From our point of view, providing this lifespan of an incident both before, during and after an incident perspective, is where we think the right answer is. And so in terms of before an incident occurs, we have support for SLOs and error budgets. During an incident, we've got the Incident Management Framework and support for chat bots, that will collect all the events that are going on for you. And then after, we facilitate a retrospective or a post-mortem, or an incident review, or whatever you care to call it, in order to learn from what went on before and during the incident. So that trans-incident perspective is our unique offering.

22:02 Miko Pawlikowski

That's true. Well, it can't work without Slack, apparently, anymore. That's the rules. So for everybody who wants to get started with Blameless, where do they go? What do they do? What's the least-resistance path to give it a try?

22:19 Kurt Andersen

The best way to go is to go to our website. And we've got all kinds of materials there that you can read about SRE, you can read about Incident Management. And we've got several ebooks, that I'll provide links for you to put in the show notes. And there's a give-it-a-try button, I believe. It's at the top of the website, and you can click that. And one of our awesome folks will get back to you immediately, or really soon. And work with you to set something up for you to give it a spin.

22:54 Miko Pawlikowski

Sounds great, for everybody who needs to pause the show and go check it out. When you're back, what I'm going to do is try to extract two nuggets of wisdom from Kurt.
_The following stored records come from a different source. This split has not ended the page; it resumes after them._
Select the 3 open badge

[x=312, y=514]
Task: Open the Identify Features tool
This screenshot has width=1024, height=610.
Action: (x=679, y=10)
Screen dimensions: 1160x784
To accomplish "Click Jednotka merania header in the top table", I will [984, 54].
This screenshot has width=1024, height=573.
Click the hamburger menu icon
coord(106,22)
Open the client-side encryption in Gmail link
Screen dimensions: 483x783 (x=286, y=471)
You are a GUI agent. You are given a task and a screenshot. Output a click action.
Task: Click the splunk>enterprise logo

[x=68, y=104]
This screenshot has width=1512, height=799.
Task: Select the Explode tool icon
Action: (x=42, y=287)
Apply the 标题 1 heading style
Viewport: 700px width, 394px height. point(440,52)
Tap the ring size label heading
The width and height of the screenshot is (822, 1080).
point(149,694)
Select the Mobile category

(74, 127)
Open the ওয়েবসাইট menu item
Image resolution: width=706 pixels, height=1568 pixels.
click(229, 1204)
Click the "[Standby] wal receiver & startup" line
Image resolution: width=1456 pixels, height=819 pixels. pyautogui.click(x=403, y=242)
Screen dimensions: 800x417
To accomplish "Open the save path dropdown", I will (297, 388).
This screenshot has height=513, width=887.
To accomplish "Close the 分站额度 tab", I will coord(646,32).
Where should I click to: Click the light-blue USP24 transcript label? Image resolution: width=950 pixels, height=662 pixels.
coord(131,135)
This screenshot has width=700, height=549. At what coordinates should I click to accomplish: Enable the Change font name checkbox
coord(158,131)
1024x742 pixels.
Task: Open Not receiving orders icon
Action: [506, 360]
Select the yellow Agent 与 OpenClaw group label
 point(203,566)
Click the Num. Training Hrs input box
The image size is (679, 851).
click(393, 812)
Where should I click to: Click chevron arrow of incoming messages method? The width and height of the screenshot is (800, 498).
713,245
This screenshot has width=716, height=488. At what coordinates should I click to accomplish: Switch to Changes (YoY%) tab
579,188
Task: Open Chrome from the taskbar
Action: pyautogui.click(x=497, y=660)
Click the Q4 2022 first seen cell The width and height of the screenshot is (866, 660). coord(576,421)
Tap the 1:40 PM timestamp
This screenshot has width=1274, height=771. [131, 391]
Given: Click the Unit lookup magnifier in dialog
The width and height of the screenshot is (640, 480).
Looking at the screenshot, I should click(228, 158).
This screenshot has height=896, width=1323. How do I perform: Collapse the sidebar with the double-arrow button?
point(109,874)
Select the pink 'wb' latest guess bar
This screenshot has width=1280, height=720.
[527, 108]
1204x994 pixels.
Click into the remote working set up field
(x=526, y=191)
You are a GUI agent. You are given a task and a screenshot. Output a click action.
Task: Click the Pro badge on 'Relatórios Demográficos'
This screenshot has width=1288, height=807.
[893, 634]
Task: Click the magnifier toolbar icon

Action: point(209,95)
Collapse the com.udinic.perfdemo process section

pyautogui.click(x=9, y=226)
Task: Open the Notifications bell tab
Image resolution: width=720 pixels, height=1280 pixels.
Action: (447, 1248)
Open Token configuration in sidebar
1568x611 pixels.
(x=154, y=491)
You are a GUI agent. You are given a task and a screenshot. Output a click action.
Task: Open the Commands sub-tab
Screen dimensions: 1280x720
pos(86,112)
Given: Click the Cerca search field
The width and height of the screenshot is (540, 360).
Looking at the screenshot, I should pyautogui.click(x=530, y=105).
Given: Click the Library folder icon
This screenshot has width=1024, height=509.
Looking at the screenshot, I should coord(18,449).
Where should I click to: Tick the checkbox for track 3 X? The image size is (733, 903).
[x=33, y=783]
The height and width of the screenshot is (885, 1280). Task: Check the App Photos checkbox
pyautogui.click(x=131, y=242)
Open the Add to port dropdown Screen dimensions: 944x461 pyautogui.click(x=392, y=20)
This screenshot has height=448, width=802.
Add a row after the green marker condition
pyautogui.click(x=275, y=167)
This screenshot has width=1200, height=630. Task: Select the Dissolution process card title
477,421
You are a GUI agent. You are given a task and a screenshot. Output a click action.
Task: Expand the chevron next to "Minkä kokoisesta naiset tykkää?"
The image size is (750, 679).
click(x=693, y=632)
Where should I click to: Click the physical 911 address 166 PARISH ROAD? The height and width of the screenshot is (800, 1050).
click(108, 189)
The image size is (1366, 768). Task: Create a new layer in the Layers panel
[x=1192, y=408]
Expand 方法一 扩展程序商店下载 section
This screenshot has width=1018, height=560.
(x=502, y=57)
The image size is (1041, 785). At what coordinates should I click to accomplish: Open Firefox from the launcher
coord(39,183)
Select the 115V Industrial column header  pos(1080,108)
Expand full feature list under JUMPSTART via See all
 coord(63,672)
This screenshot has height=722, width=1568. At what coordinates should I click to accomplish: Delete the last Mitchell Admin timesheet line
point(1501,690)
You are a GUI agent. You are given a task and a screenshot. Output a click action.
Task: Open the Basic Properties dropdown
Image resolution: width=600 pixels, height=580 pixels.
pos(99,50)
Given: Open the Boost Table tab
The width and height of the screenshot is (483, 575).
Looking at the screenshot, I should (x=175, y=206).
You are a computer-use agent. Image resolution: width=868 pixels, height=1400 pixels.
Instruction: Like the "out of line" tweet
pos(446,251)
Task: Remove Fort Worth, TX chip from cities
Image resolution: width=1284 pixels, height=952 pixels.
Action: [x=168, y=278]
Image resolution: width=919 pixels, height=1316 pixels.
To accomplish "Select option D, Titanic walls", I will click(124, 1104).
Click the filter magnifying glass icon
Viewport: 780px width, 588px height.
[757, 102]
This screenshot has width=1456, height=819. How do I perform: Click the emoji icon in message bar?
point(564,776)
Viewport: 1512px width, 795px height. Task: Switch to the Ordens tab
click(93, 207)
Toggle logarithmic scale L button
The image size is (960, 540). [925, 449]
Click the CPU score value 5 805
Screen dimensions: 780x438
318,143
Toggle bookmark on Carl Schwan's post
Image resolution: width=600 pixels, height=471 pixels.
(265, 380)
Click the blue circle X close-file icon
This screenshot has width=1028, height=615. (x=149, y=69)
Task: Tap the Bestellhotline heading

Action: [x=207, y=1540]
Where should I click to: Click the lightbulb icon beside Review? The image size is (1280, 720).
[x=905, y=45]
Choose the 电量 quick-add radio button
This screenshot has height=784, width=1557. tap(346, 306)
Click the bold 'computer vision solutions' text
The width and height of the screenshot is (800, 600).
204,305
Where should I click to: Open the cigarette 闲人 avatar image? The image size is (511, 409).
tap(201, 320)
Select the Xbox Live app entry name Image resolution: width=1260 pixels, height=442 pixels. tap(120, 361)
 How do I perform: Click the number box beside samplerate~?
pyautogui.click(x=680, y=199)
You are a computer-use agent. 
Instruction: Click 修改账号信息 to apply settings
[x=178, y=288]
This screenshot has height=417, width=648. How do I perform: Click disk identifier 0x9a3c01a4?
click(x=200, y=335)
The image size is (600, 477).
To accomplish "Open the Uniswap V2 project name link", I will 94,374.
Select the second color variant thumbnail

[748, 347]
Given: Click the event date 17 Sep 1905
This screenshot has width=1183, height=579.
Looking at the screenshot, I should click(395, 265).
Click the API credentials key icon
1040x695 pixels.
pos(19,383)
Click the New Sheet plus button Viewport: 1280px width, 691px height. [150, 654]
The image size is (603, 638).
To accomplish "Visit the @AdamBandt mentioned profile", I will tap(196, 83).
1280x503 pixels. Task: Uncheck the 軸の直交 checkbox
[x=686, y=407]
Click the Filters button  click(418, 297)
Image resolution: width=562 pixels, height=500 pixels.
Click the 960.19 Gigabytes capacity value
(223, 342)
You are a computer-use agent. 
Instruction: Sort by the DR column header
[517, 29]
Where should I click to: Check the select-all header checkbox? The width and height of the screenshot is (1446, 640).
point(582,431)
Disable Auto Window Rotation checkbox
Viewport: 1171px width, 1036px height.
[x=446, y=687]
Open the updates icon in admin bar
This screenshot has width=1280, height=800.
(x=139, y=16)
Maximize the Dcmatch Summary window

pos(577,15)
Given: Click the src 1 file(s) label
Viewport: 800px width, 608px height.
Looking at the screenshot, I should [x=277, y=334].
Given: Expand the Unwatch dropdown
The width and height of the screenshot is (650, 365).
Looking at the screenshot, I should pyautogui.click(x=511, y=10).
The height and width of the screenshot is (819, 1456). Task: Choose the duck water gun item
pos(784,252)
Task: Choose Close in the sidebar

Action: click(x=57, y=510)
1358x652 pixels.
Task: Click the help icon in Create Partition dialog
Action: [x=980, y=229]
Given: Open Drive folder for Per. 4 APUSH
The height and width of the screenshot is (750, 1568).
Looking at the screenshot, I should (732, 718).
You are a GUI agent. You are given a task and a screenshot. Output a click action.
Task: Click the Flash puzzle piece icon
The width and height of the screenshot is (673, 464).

And the first question is, what would be your advice to someone early in their software engineering or SRE career for the next big thing? Obviously. It could be a skill, a technology, a language, methodology, whatever you think is going to become increasingly important and useful in kind of like the mid-term perspective? If you had to pick just one thing, what would you recommend?

23:34 Kurt Andersen

I think that I would say the most important thing is to develop the skill of empathy. Being able to put yourself in the shoes of your customer, or the developer. Looking at problems from their point of view, or a variety of points of view, and being able to communicate that is I think that would be the key. That would be the killer app, so to speak, or the killer skill to develop.

24:01 Miko Pawlikowski

Well, that is such a human response. I have not had this one before. Empathy. Yeah, I think we all could use some more of that, on both receiving and giving ends. And that kind of ruins the second question for me because I was going to ask you now, what's the highest return on investment thing that you've done for your own career looking back. Would you say that was the empathy?

24:25 Kurt Andersen

Yeah, it's the empathy and it's also probably as far as some specific thing that I did that I found great benefit from was joining Toastmasters and improving my public speaking skills.

24:39 Miko Pawlikowski

I never actually tried Toastmasters.

24:41 Kurt Andersen

You should give it a try. They've got a pretty solid program. And it's surprising, people think about public speaking as in going to a conference and speaking. But if you're in a meeting with 10 people, that's also public speaking. So it comes in handy in all kinds of scenarios.

24:57 Miko Pawlikowski

That's right. So be empathetic and learn how to speak publicly. The most useful technical skills that we recommend here. Kurt, how do people find you? Do they go to LinkedIn? Do they find you on Twitter? What's the best way to kind of follow your adventures?

25:21 Kurt Andersen

I think probably LinkedIn, I gotta say LinkedIn since I worked there, would be my preference. I'm not hugely active on Twitter. I do have an account there. But on LinkedIn is probably the best place to follow. And I also write periodically for our blog at Blameless, so I try to cross post links there as I come up with them.

25:46 Miko Pawlikowski

Sounds great. And with that, thanks for coming on the show. Hopefully, we'll see you another time.

25:51 Kurt Andersen

Thank you, Miko. It was a lot of fun.